Kiss & Tell Alain de Botton - a novel with an index. A novel about writing. A novel about who we all are.
"In dwelling on the actions of those we can never share drinks with, biographies shield us from our universal involvement, explicit or not, in biographical projects. Every acquaintance requires us to understand a life, a process in which the conventions of biography play a priviledged role. Its narrative traditions govern the course of the stoies we may tell ourselves about those we meet, it shapes our perceptions of their ancedotes..."
The narrator decides that he will write the biography of the next person to walk into his life, a woman who he dates as he learns all about her.
We communicate in (Anita) Brooknerish sentences and not Joycean ones - package our thoughts into a statement that makes sense, ignoring the mental babble and digression that is really in our heads.
One of the subjects he covers is secrets - those things we think the world will disapprove of.
"In this sense, the tendency of others to spill secrets may stem less from cruelty than from an ability, as an outsider, to recognize that what is deemed private in fact belongs to the province - far wider than the narrow strip the secret-holder imagines - of the normal."

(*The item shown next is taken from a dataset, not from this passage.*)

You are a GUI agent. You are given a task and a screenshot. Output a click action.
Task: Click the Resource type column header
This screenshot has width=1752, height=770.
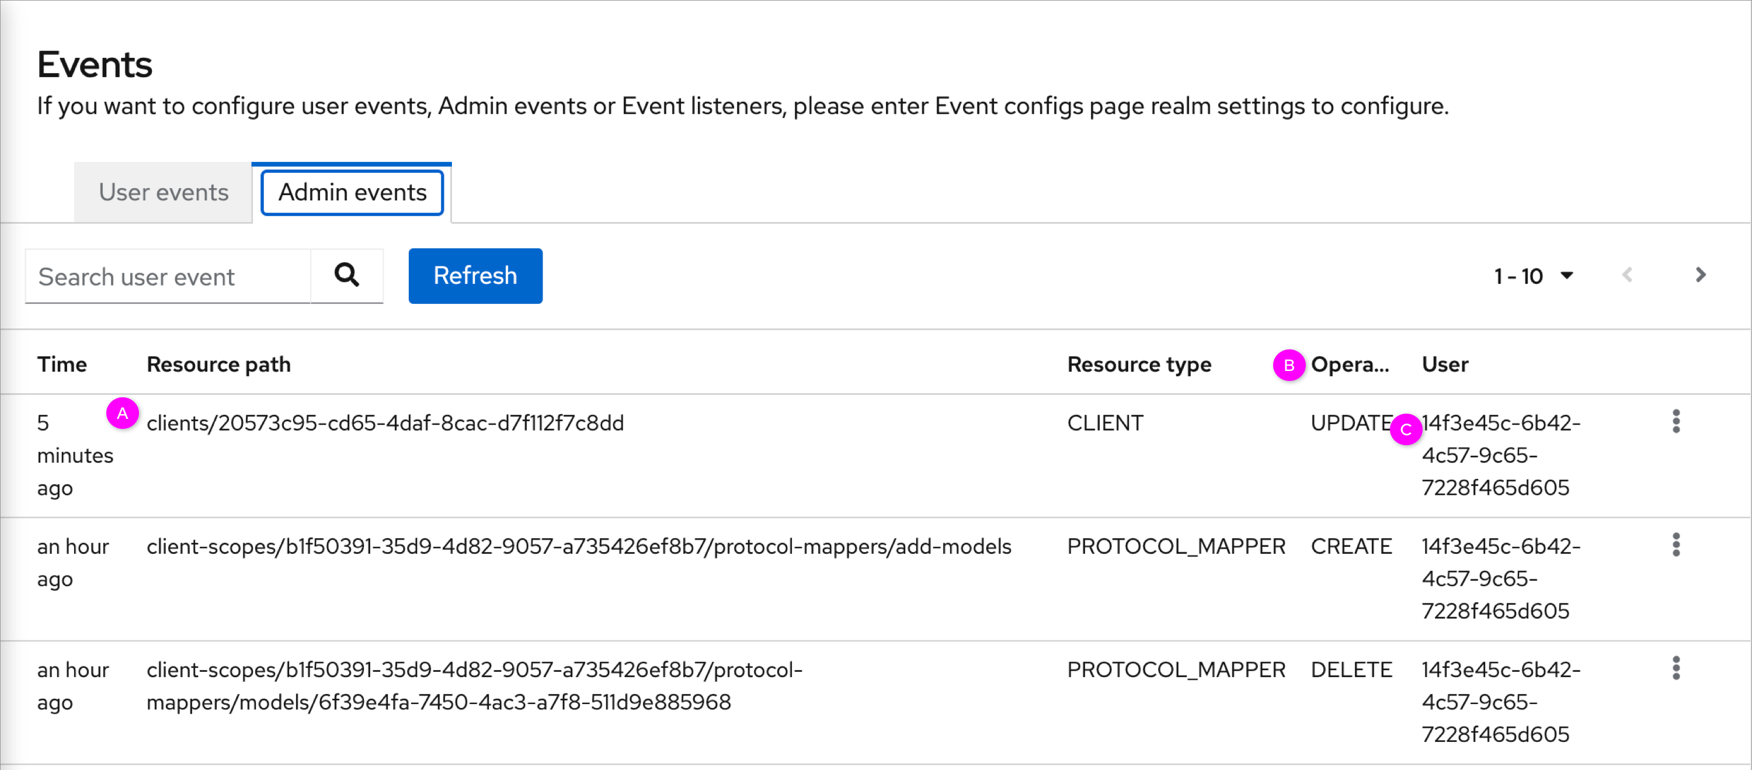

I certainly find that I keep secrets that others would not and am also willing to talk about other subjects freely that friends might keep close to their hearts. And certainly, I've been guilty of the sulker's fantasy, usually to the detriment of my relationships with others.
The sulker's fantasy is to be understood without needing to speak, metaphorize or explain, because words embody a defeat of a prior and more intimate level of communication.